The inverse index-to-word map is returned by `get_feature_names`.

In [12]:
features = vectorizer.get_feature_names()
display(features[10000:10010])
display(len(features))

['1948 changing',
 '1948 closed',
 '1948 college',
 '1948 created',
 '1948 declared',
 '1948 declares',
 '1948 direct',
 '1948 educational',
 '1948 electrical',
 '1948 enrollment']

906821

In [13]:
vectorizer.vocabulary_['1948 birch']

9997

### Feature Hashing with `HashingVectorizer`
`HashingVectorizer` implements the `CountVectorizer` but with the hashing trick. More info on feature hashing [here](https://en.wikipedia.org/wiki/Feature_hashing).
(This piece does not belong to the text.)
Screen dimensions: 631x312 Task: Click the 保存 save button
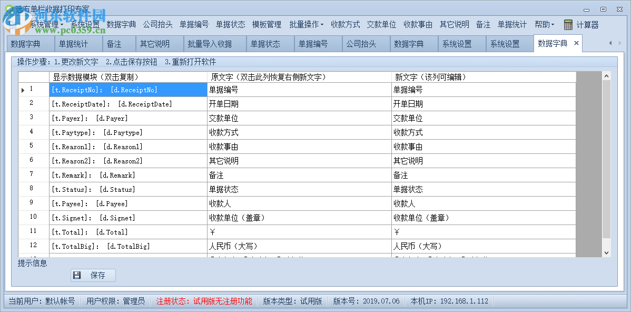tap(93, 275)
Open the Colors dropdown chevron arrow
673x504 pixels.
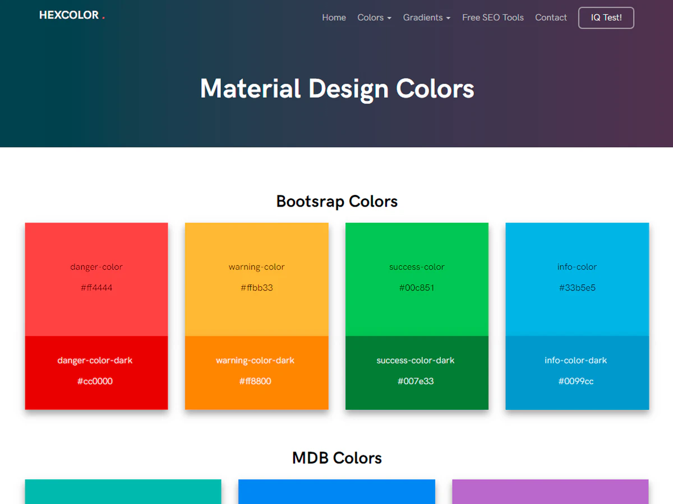390,18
With feature hashing we lose the ability to inspect the data, since the hash function is oneway and is not invertible, in exchange for memory efficiency

The API is almost exactly the same

In [14]:
from sklearn.feature_extraction.text import HashingVectorizer

In [15]:
h_vectorizer = HashingVectorizer(ngram_range=(1,2), strip_accents='unicode', stop_words=STOPWORDS)
h_vectorizer

HashingVectorizer(alternate_sign=True, analyzer='word', binary=False,
         decode_error='strict', dtype=<class 'numpy.float64'>,
         encoding='utf-8', input='content', lowercase=True,
         n_features=1048576, ngram_range=(1, 2), non_negative=False,
         norm='l2', preprocessor=None,
         stop_words={'mustn', 'but', 'when', 'was', 'so', 'he', 'your', 'same', 'doing', 'which', 've', 'because', 'over', 'not', 'once', 'any', 'both', 'there', 'hers', 'can', 'few', 'before', 'each', "'ll", 'down', 'about', 'with', 'against', 'then', 'won', 'their', 'this', 'had', 'theirs', 'through', 'too...'how', 'being', 'some', 's', 'is', "'s", 'ain', '``', 'aren', 'while', 'you', 'yourself', 'd', 'll'},
         strip_accents='unicode', token_pattern='(?u)\\b\\w\\w+\\b',
         tokenizer=None)

In [16]:
h_doc_counts = h_vectorizer.transform(docs.text)
h_doc_counts

<1013x1048576 sparse matrix of type '<class 'numpy.float64'>'
	with 1654314 stored elements in Compressed Sparse Row format>

#### An important realisation lol
Okay so if you notice the shape of the sparse matrix returned by the `HashingVectorizer` you'd notice that there are more number of columns (2^20, the default) as compared to the one returned by `CountVectorizer`.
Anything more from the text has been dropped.